**EXERCISE DESCRIPTION**
Every line of the records below that holds the word "will" should be copied out.

[Source data]
☆ ☆ ☆ ☆ ☆ ☆ ☆
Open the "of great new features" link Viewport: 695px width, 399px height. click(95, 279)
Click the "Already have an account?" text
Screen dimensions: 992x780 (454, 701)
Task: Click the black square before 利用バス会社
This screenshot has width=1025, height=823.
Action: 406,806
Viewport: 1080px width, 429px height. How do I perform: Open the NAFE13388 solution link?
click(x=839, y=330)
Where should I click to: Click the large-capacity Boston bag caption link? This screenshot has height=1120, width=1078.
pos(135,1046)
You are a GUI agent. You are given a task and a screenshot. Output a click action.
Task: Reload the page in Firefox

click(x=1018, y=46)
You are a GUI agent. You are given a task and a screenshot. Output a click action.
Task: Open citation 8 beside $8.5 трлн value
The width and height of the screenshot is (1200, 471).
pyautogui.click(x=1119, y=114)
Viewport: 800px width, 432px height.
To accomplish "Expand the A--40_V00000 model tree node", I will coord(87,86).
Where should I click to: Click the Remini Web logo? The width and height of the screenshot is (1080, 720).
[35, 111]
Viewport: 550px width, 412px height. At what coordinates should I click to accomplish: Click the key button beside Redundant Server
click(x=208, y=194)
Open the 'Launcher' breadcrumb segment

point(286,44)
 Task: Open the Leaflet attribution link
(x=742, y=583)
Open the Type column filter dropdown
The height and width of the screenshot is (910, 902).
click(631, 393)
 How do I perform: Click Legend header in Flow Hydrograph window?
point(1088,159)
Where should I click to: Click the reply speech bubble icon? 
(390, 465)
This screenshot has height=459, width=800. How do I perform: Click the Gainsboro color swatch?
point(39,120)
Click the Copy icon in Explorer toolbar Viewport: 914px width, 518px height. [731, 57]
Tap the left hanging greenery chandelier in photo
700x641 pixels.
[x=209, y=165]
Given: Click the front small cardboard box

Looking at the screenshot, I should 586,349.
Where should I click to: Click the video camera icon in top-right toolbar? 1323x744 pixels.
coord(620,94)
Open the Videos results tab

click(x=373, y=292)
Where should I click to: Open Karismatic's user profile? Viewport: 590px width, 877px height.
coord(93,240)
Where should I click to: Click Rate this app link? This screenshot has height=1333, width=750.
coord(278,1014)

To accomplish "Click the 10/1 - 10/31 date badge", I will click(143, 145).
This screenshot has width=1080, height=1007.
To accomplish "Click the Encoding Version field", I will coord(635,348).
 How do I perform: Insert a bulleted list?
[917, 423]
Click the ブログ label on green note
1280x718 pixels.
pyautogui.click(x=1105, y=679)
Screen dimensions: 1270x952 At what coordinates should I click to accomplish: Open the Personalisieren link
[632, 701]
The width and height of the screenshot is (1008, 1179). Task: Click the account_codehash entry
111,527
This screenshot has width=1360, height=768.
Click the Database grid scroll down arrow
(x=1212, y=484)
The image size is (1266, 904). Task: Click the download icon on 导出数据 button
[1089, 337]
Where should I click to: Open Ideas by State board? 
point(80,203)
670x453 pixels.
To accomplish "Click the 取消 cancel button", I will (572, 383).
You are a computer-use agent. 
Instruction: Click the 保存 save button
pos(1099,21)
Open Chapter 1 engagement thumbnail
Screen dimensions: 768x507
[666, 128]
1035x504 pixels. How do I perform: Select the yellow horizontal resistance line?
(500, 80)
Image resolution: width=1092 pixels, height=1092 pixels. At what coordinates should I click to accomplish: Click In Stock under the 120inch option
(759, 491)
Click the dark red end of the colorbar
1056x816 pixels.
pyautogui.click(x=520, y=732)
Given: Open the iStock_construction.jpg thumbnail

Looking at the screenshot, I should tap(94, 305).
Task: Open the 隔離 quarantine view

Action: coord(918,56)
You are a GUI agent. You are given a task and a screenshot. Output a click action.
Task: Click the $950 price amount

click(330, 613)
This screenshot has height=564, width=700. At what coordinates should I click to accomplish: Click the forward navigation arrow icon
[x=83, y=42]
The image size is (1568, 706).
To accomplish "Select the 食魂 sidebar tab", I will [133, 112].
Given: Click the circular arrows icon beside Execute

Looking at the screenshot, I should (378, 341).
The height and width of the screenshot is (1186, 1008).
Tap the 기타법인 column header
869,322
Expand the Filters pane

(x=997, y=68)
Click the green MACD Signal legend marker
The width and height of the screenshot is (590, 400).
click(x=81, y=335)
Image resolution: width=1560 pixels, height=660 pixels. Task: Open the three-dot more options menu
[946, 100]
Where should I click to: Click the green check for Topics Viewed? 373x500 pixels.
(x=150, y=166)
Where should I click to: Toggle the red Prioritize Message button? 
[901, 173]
☆ ☆ ☆ ☆ ☆ ☆ ☆
**COMPLETED EXERCISE**
To accomplish "Expand the A--40_V00000 model tree node", I will coord(87,86).
To accomplish "Click the 10/1 - 10/31 date badge", I will click(143, 145).
To accomplish "Click the Encoding Version field", I will coord(635,348).
To accomplish "Click the 取消 cancel button", I will (572, 383).
To accomplish "Select the 食魂 sidebar tab", I will [133, 112].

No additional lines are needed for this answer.